Sin embargo, mi querida Karine, fíjate lo siguiente:

*Faire de la graisse.
Faire de la lèche à qqn.
Faire  de la musique.
Faire de la resquille.
Faire de {l’épate / l’esbroufe}.
Faire de l’esprit.
Faire de l’œil.*

… et j'en passe  .

¿Por qué no habría de ser muy francés *faire de l'ordinateur*?


----------



## mielyazabache

Bonsoir, 

peut-être justement parce qu'on ne _fait_ pas de l'ordinateur, mais qu'on l'utilise... à la rigueur on pourrait dire(en suivant votre idée) _faire de la navigation,_ au lieu de naviguer, comme _faire de la_ _resquille_ pour resquiller...


----------



## KaRiNe_Fr

Salut Totor,

Toutes les expressions que tu cites sont des expressions courantes qui expriment quelque chose de particulier pas quelque chose de vague comme ce que Mickaël veut exprimer. 
Comme nous l'avons dit, le verbe « faire » est un véritable fourre-tout en français... rien ne m'empêche a priori de le dire avec l'ordinateur, mais apparemment ce n'est pas connu partout, contrairement à tes expressions !


----------



## totor

mielyazabache said:


> peut-être justement parce qu'on ne _fait_ pas de l'ordinateur, mais qu'on l'utilise...
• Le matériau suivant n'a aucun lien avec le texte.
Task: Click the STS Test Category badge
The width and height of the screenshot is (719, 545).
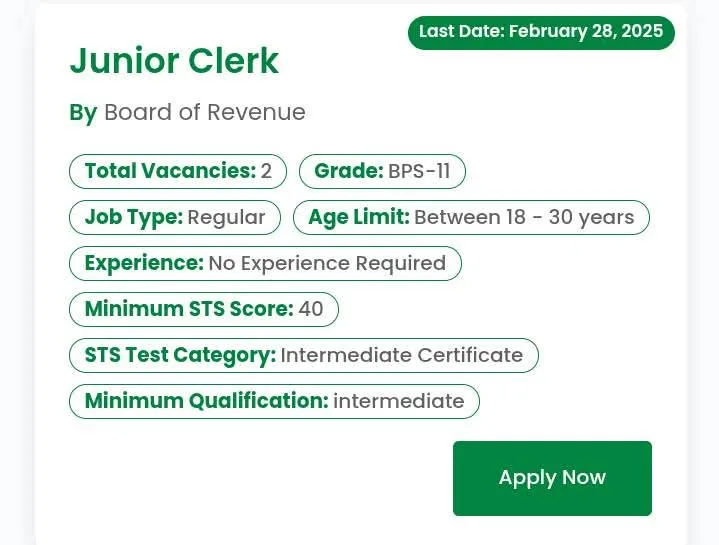Action: (x=303, y=355)
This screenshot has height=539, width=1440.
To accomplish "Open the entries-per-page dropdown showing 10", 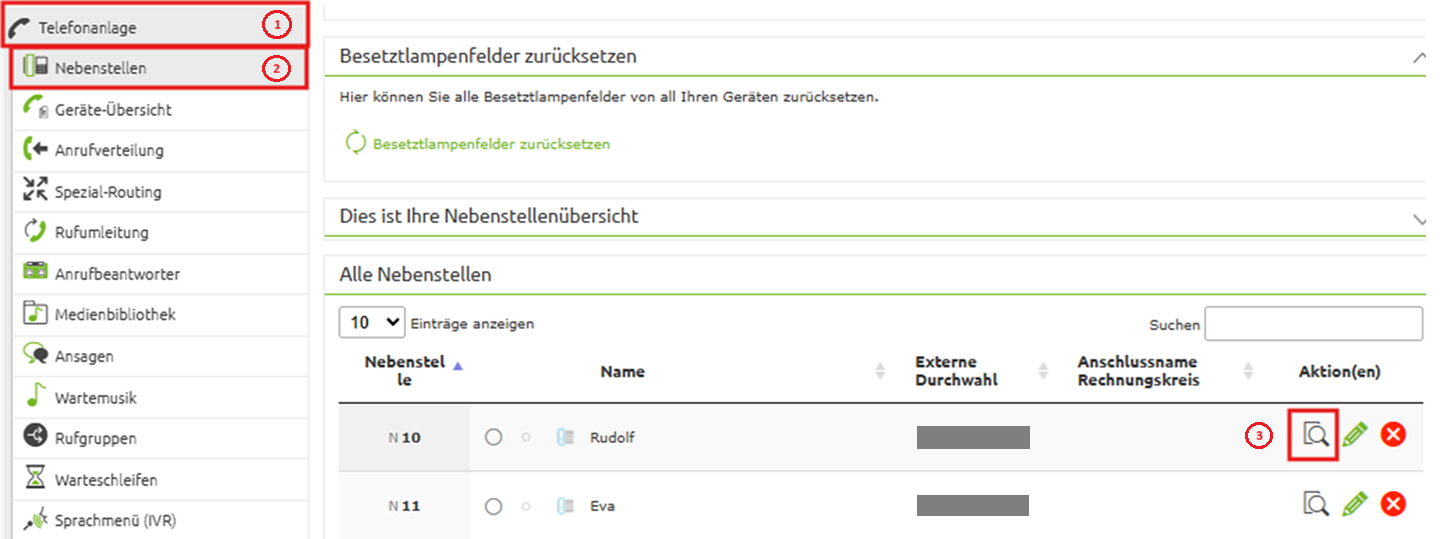I will click(x=372, y=323).
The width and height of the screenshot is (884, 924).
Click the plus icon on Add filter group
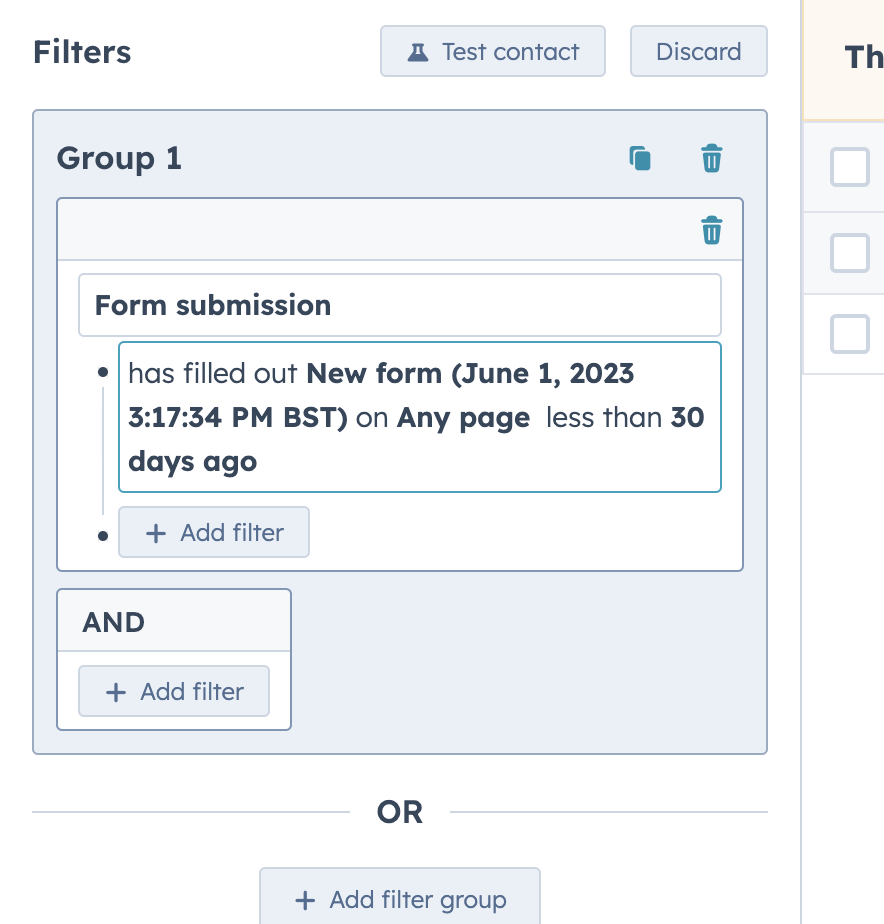pos(304,901)
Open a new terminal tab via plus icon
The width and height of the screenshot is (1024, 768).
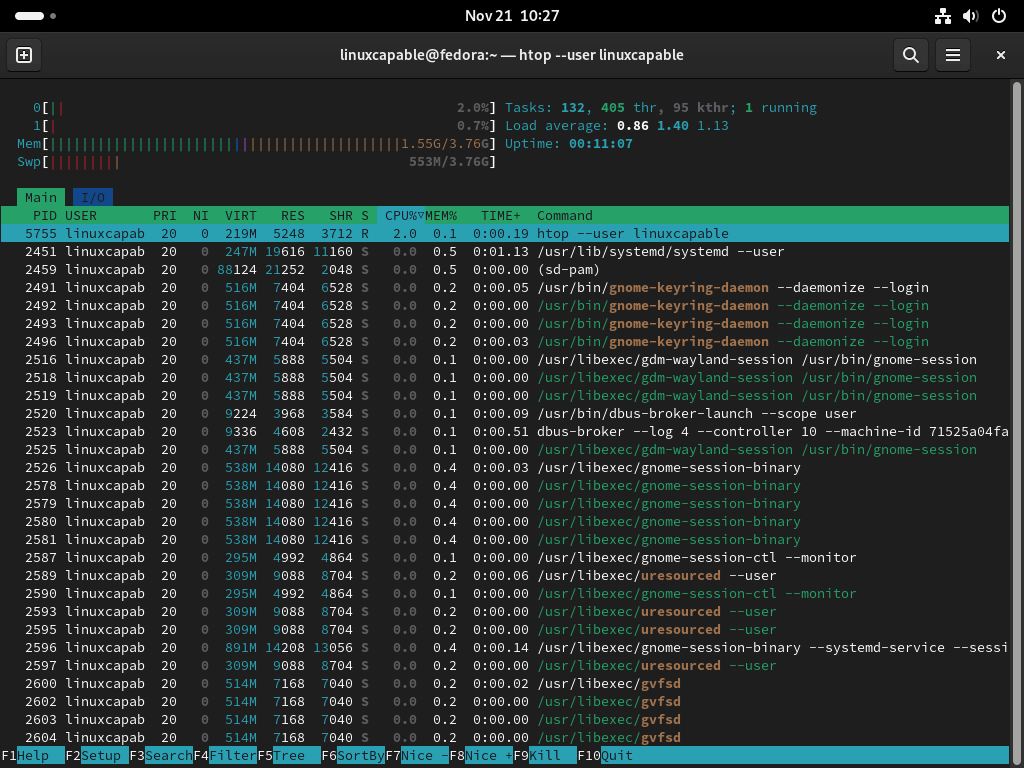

Oui, tu a raison, Miel, c'est bien possible que ce soit la raison.



KaRiNe_Fr said:


> Comme nous l'avons dit, le verbe « faire » est un véritable fourre-tout en français... rien ne m'empêche a priori de le dire avec l'ordinateur, mais apparemment ce n'est pas connu partout, contrairement à tes expressions !



Eh oui, toi aussi t'a raison, ma chère.

Quand même, n'oublies pas que petit poisson deviendra grand  .


----------



## mielyazabache

Cela dit, on dit bien _faire du vélo _ mais là aussi, c'est du langage parlé. On devrait dire "monter à bicyclette" comme le rabâchait ma prof de français de lycée...

On n'évitera probablement pas cet usage, mais on peut toujours souligner ces "glissements".


----------



## blink05

"Faire de l'ordinateur" no es algo que yo diría... y me parece que nunca lo he escuchado. Me hace pensar a algo que podría decirme mi padre, que no entiende mucho de computadores (si él hablara francés, claro). Como que una persona que se maneja un poco más, pasaría a decir "utilizar" en vez de "hacer".

Por supuesto que es mi impresión personal, y no quiero ofender a nadie tampoco .

Saludos.


----------